• **Data shown**

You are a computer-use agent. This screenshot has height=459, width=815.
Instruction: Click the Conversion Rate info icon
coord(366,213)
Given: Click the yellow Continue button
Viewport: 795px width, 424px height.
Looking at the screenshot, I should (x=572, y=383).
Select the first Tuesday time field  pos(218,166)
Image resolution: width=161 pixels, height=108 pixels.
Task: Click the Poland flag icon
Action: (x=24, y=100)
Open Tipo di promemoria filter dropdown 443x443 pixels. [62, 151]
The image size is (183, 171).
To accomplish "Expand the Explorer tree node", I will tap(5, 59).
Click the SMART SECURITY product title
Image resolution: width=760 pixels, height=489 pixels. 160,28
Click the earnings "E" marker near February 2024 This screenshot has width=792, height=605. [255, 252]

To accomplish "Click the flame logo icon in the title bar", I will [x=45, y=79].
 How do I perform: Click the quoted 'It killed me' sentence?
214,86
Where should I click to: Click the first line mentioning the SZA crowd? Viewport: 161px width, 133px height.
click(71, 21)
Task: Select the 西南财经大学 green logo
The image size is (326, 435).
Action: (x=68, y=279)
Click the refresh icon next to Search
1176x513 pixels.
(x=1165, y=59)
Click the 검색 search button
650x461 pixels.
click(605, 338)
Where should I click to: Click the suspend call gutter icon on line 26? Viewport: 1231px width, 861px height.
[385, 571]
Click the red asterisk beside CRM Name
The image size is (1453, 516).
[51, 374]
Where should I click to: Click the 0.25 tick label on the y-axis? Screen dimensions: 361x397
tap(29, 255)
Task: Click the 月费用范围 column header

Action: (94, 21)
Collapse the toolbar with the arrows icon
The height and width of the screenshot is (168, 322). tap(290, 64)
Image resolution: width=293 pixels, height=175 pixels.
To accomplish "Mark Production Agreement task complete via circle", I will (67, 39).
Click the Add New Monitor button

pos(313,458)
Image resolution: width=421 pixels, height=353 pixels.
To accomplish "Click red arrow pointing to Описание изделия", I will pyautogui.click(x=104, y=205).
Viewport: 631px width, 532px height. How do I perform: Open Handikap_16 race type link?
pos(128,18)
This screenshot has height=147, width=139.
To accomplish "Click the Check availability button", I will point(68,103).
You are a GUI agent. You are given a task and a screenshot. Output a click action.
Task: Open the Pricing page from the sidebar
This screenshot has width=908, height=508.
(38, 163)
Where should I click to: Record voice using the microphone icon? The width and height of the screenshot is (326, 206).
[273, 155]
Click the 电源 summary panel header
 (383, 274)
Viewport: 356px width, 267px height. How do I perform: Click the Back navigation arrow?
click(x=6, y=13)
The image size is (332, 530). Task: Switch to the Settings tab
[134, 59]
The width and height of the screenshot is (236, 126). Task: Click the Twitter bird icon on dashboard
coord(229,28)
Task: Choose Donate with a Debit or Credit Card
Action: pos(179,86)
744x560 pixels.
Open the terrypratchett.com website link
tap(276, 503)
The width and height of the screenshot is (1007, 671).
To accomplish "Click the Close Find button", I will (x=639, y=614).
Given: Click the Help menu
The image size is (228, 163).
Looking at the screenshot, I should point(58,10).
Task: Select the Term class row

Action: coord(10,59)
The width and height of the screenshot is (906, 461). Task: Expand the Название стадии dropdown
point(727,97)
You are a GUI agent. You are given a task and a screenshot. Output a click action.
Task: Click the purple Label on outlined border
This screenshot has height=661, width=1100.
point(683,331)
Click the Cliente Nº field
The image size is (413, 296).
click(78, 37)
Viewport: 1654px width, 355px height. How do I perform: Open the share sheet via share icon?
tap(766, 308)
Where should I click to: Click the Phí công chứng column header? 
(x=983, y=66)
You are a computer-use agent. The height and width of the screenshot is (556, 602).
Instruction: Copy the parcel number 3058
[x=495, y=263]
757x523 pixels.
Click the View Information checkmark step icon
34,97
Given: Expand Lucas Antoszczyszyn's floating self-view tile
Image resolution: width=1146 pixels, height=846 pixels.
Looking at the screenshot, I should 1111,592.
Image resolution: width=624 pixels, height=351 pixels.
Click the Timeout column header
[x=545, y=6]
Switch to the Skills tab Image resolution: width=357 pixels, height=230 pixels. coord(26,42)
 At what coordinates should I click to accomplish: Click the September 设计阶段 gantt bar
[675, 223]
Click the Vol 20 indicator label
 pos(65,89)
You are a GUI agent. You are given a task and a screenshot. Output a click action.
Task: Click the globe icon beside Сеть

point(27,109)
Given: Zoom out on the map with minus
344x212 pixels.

• **What you have to do**
Your answer should be the lines of the listing above between the line holding "757x523 pixels." and the line holding "Image resolution: width=624", inclusive, restated word for word and alone.

• **Answer to the exercise**
757x523 pixels.
Click the View Information checkmark step icon
34,97
Given: Expand Lucas Antoszczyszyn's floating self-view tile
Image resolution: width=1146 pixels, height=846 pixels.
Looking at the screenshot, I should 1111,592.
Image resolution: width=624 pixels, height=351 pixels.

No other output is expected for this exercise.